== EXTRACT ==
..........

The ruling was made to give U.S. manufacturers an advantage equal to its overseas counterparts.
On July 8, the U.S. Department of Commerce (DOC) imposed new punitive tariffs on Chinese solar product manufacturers.
The ruling, which calls for antidumping duties (AD) as high as 259.9 percent and countervailing duties (CVD) as high as 23.3 percent, was made to give U.S. manufacturers an advantage equal to its overseas counterparts.
Chinese solar panel imports represent a large share of the U.S. market. IBISWorld estimates that Chinese products make up more than 30 percent of domestic demand for solar panels. That output has driven down both the price of photovoltaic (PV) panels and panel installation.
The tariff plan was met with some disappointment.
“Keeping these stiff tariffs in place makes solar power less affordable, slows job growth, and prevents more American homes, businesses, and utilities from switching to clean solar energy,” Jigar Shah, the president of the Coalition for Affordable Solar Energy (CASE), said in a statement.
Yingli, a leading solar panel manufacturer based in Baoding, China, said that the ruling gave the company the lowest combined AD/CVD tariff rate (21.73 percent) amongst its peers.
“While we are disappointed in the U.S. Department of Commerce’s decision to continue placing tariffs on an industry that is the second fastest-growing energy industry in the U.S., we are now very securely positioned to succeed in the U.S. market,” Robert Petrina, the managing director of Yingli Green Energy Americas, said in a statement.

..........

Collected data

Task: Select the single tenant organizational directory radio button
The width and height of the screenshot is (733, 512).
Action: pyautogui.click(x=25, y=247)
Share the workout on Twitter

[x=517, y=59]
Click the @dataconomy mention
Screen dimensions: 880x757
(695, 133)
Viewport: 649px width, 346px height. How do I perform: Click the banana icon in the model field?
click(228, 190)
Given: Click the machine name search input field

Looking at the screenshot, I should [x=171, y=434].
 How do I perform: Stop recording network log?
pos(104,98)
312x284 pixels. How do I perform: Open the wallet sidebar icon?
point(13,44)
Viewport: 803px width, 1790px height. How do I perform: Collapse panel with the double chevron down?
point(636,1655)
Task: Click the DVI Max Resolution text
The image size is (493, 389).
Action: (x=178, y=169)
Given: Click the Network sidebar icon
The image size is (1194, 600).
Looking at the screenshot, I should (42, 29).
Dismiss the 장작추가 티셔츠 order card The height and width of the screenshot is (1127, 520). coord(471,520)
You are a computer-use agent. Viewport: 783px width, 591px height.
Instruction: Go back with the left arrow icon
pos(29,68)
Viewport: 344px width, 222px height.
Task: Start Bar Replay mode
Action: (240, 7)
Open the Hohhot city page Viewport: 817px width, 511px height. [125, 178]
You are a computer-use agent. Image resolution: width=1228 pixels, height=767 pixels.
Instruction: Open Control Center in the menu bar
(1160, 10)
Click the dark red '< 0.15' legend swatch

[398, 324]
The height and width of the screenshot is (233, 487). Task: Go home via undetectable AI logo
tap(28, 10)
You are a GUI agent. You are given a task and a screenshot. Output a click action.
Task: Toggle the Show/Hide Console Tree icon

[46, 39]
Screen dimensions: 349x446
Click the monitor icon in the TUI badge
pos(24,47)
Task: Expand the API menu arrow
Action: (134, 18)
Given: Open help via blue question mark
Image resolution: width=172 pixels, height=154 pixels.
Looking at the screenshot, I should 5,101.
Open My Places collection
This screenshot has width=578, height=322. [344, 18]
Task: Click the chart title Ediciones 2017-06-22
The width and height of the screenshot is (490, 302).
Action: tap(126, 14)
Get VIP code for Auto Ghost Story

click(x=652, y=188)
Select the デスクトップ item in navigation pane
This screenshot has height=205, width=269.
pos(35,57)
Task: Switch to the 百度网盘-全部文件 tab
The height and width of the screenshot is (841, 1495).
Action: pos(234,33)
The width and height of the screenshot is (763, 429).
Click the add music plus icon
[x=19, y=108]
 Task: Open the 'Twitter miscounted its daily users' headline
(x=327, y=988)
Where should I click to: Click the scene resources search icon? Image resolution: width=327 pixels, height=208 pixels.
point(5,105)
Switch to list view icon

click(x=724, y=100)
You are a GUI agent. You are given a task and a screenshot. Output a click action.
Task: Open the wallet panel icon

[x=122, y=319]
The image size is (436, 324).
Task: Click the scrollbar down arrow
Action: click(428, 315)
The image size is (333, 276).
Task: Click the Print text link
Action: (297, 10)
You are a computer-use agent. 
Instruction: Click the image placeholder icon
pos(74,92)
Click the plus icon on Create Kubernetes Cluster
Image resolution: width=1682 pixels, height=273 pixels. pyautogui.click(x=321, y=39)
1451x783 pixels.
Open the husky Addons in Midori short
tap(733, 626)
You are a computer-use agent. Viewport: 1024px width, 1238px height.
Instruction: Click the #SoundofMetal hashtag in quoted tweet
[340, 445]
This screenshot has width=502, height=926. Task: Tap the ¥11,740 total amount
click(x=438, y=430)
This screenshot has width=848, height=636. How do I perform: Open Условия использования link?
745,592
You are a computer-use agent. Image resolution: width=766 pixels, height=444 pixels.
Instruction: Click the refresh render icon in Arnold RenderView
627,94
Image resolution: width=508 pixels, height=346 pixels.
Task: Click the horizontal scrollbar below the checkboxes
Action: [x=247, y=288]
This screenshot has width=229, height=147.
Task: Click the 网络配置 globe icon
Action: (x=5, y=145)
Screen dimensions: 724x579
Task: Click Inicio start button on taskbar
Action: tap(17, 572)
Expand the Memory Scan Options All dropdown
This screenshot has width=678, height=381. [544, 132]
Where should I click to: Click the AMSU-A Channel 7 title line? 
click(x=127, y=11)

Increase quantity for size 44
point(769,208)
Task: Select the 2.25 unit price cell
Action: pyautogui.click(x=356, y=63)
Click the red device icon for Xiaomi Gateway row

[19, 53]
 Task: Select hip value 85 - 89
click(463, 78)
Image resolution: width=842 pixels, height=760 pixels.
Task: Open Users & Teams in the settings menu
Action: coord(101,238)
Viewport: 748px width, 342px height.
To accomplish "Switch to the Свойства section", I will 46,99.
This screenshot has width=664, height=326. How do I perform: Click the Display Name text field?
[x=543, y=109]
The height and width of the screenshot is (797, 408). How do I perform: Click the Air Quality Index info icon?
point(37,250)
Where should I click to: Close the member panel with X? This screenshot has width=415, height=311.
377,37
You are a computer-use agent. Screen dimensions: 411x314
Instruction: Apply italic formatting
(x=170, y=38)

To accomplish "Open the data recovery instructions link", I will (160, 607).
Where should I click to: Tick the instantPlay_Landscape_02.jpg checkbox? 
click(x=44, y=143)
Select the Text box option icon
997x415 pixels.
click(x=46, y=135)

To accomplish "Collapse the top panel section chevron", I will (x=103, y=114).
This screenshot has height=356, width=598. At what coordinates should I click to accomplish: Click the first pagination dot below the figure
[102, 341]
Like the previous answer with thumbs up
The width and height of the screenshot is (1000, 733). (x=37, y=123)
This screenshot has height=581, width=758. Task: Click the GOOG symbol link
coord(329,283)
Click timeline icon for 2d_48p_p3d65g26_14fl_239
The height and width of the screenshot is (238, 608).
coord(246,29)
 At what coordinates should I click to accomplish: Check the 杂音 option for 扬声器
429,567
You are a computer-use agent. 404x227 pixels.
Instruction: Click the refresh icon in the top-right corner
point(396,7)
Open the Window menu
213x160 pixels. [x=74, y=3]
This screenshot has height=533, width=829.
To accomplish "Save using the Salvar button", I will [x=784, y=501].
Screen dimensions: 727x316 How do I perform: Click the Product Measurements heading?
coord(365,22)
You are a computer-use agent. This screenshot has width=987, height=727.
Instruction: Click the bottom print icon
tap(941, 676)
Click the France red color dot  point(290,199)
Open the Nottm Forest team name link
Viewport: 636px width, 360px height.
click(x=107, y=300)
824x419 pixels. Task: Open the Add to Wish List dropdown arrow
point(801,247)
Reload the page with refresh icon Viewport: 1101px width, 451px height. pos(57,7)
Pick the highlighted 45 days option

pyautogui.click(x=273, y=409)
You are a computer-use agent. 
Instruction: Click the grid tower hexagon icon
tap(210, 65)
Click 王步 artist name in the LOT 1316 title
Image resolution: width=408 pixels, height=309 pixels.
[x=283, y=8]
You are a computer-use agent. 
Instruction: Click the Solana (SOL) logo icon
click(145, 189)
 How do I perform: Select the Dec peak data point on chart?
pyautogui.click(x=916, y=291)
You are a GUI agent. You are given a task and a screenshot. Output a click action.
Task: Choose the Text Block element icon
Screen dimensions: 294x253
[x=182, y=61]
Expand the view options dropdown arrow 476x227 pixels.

..........

== TASK SET ==
• a. According to IBISWorld's estimate in the solar tariff article, what share of U.S. domestic demand for solar panels do Chinese products make up?
• b. From the solar tariff article, reproduce the passage from "On July 8, the" up to and including "with some disappointment.".
• c. Carry the solar tariff article forward from its last sentence.

== EXERCISE RESULTS ==
• a. More than 30 percent.

• b.
On July 8, the U.S. Department of Commerce (DOC) imposed new punitive tariffs on Chinese solar product manufacturers.
The ruling, which calls for antidumping duties (AD) as high as 259.9 percent and countervailing duties (CVD) as high as 23.3 percent, was made to give U.S. manufacturers an advantage equal to its overseas counterparts.
Chinese solar panel imports represent a large share of the U.S. market. IBISWorld estimates that Chinese products make up more than 30 percent of domestic demand for solar panels. That output has driven down both the price of photovoltaic (PV) panels and panel installation.
The tariff plan was met with some disappointment.

• c.
Because of the tariffs, solar panel installation will be more expensive for American buyers. EnergyTrend says that Chinese PV cell makers that export their products to the U.S. will see costs rise by 10 percent.
However, despite the short-term cost increase, the price of adopting solar energy has been dropping dramatically over the last three years. According to IBISWorld, from 2012 to 2015 the average price of solar panel installation fell at a yearly rate of 12.1 percent, and installation costs are projected to continue to fall 9.1 percent each year until 2018.
The falling prices are due to imported PV cells. Imports make up more than 75 percent of the U.S. demand for solar panels, and while China is the leader of the pack, other nations such as Malaysia, Mexico, and Taiwan will earn a greater share of the solar panel market. And some Chinese manufacturers have begun to offshore production work to zero- and non-tariff countries.
IBISWorld expects solar cell imports from China to rebound in 2016.